_TASK INPUTS_
────────────────────

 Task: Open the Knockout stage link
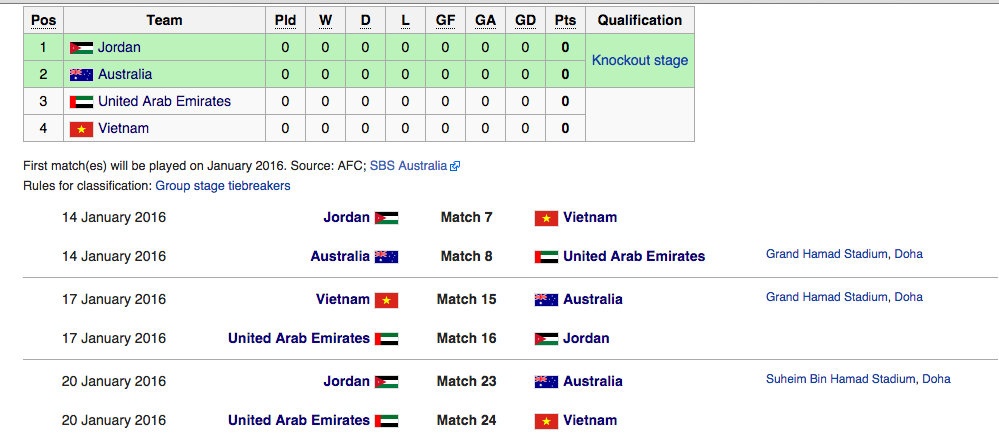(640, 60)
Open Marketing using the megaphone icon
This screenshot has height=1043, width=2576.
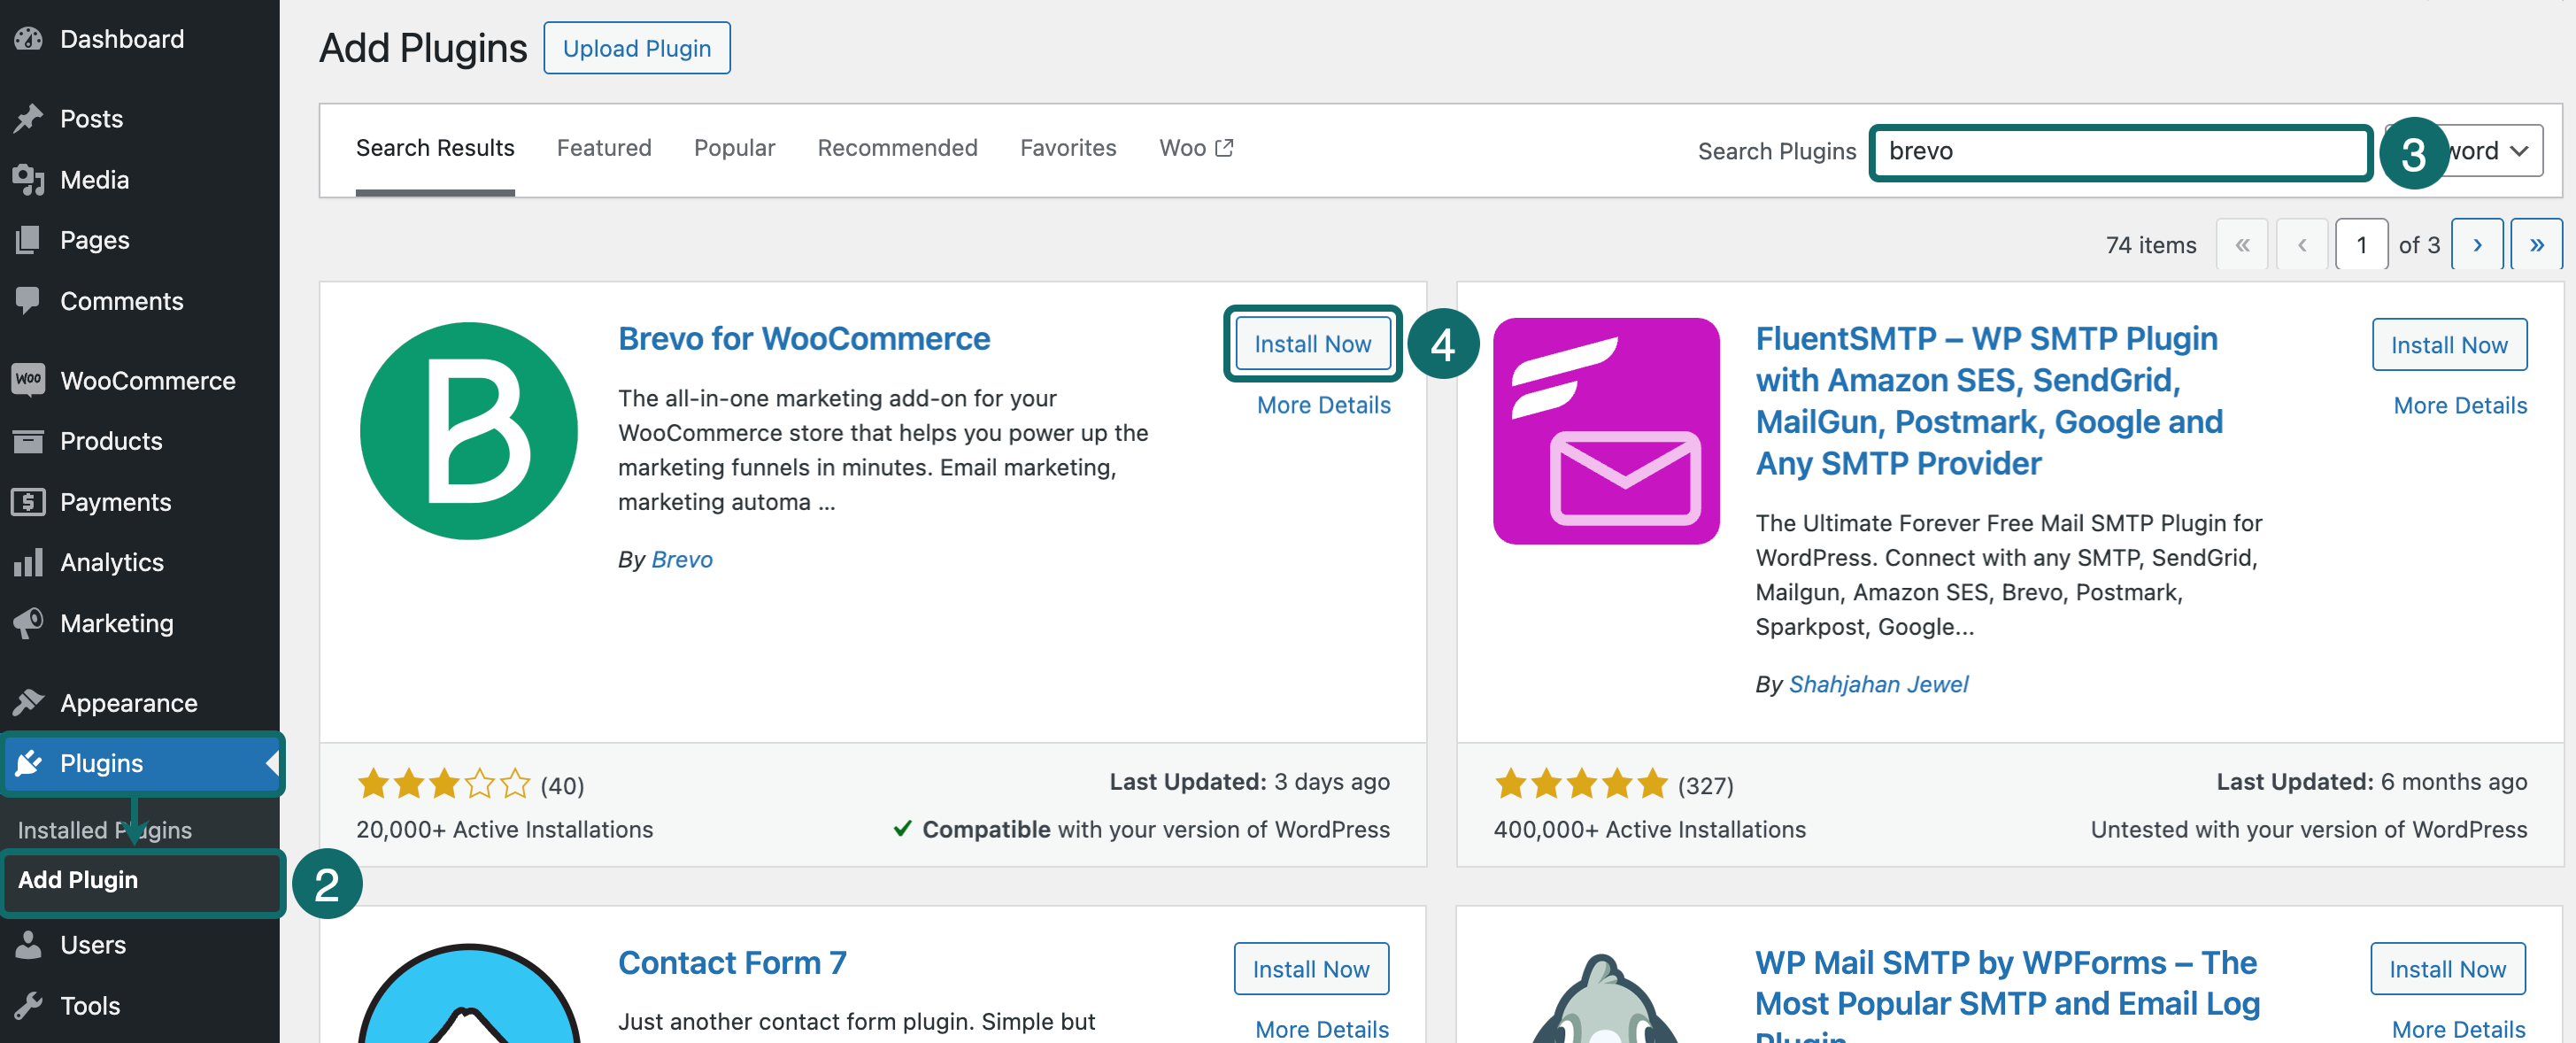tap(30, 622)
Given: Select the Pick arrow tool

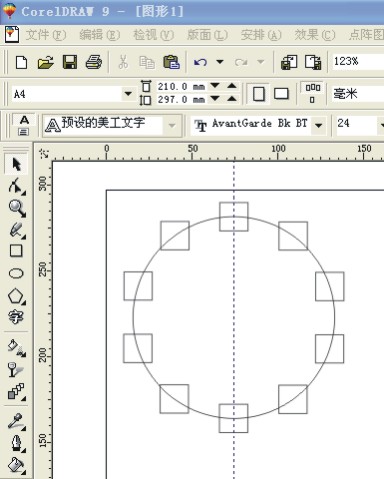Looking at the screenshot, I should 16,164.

────────────────────

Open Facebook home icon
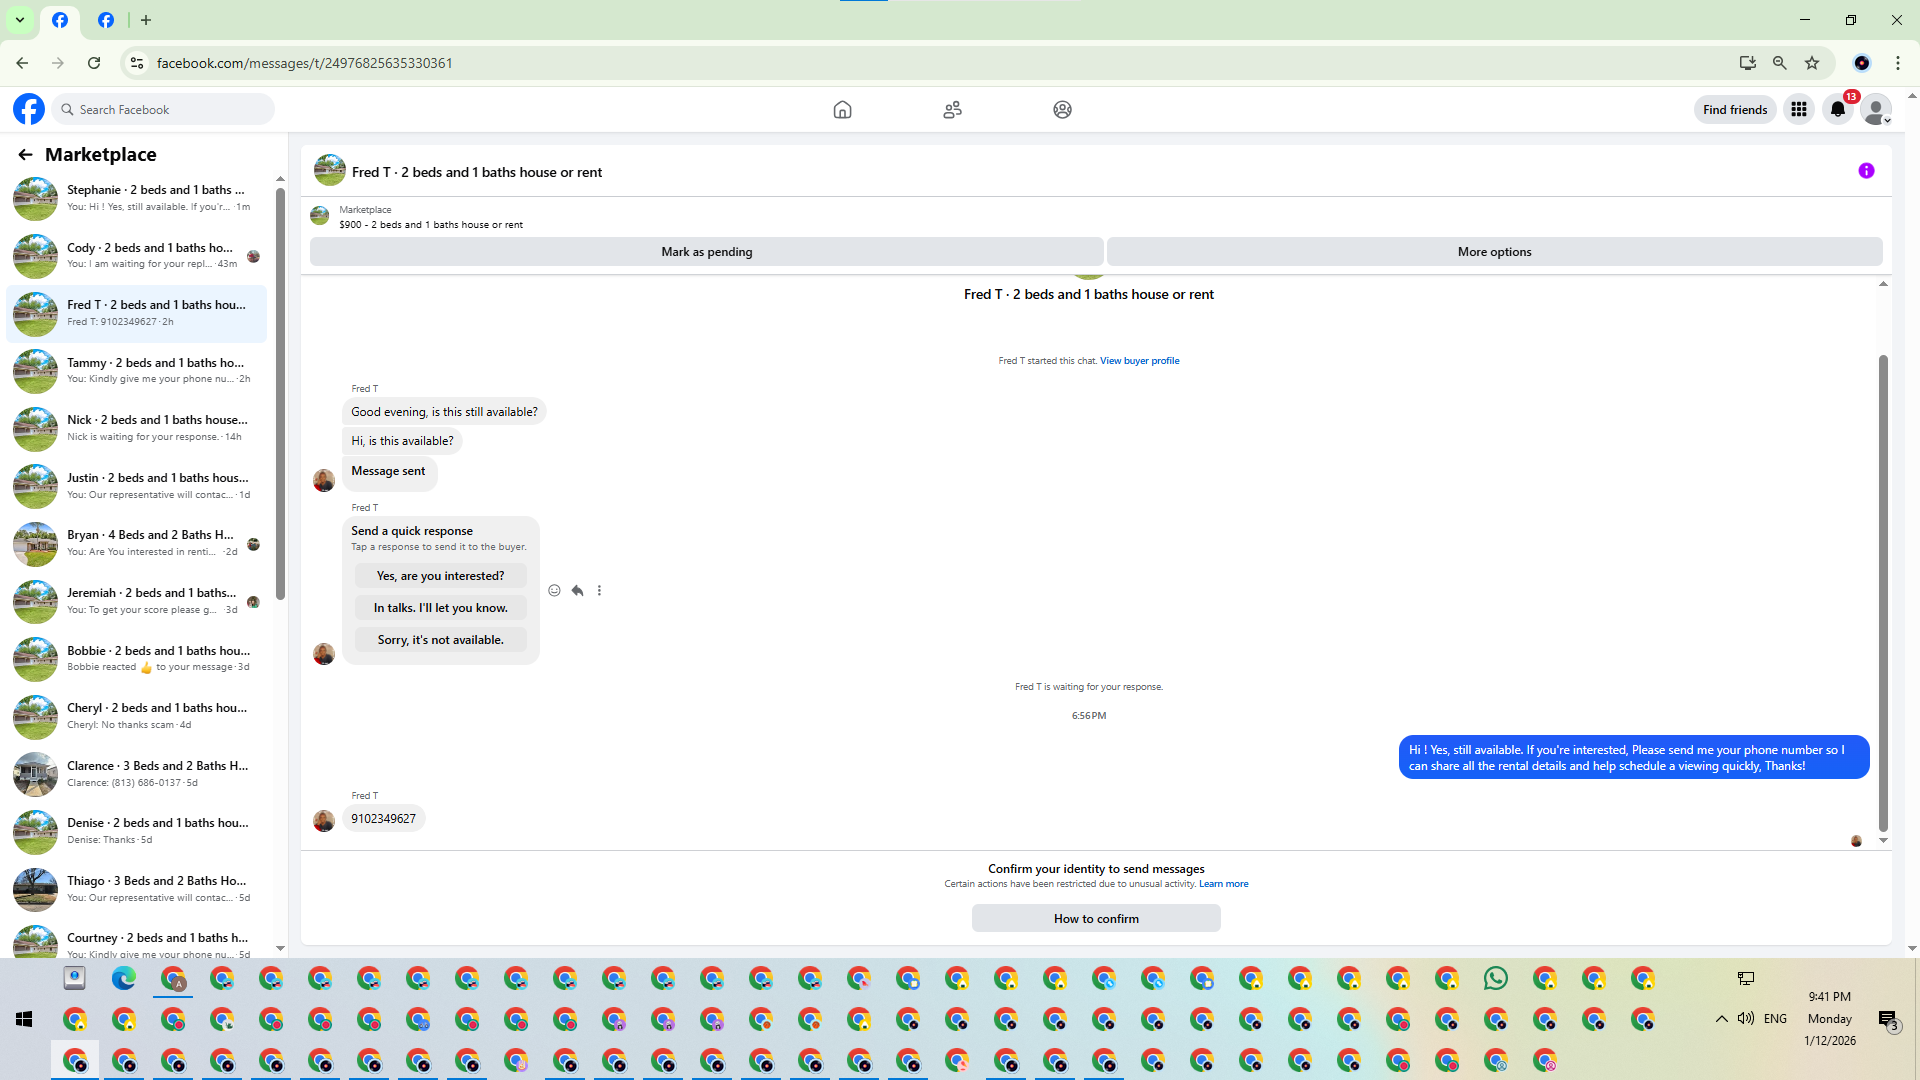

────────────────────

_SHORT PROBLEM_
Write out as a numbered list the lines beginning with the one that contains "Task: Open the Knockout stage link" and continuing through the one that contains "Looking at the screenshot, I should 16,164.". Skip any blank lines and leave the pictures out.

_SOLUTION_
1.  Task: Open the Knockout stage link
2. (640, 60)
3. Open Marketing using the megaphone icon
4. This screenshot has height=1043, width=2576.
5. tap(30, 622)
6. Given: Select the Pick arrow tool
7. Looking at the screenshot, I should 16,164.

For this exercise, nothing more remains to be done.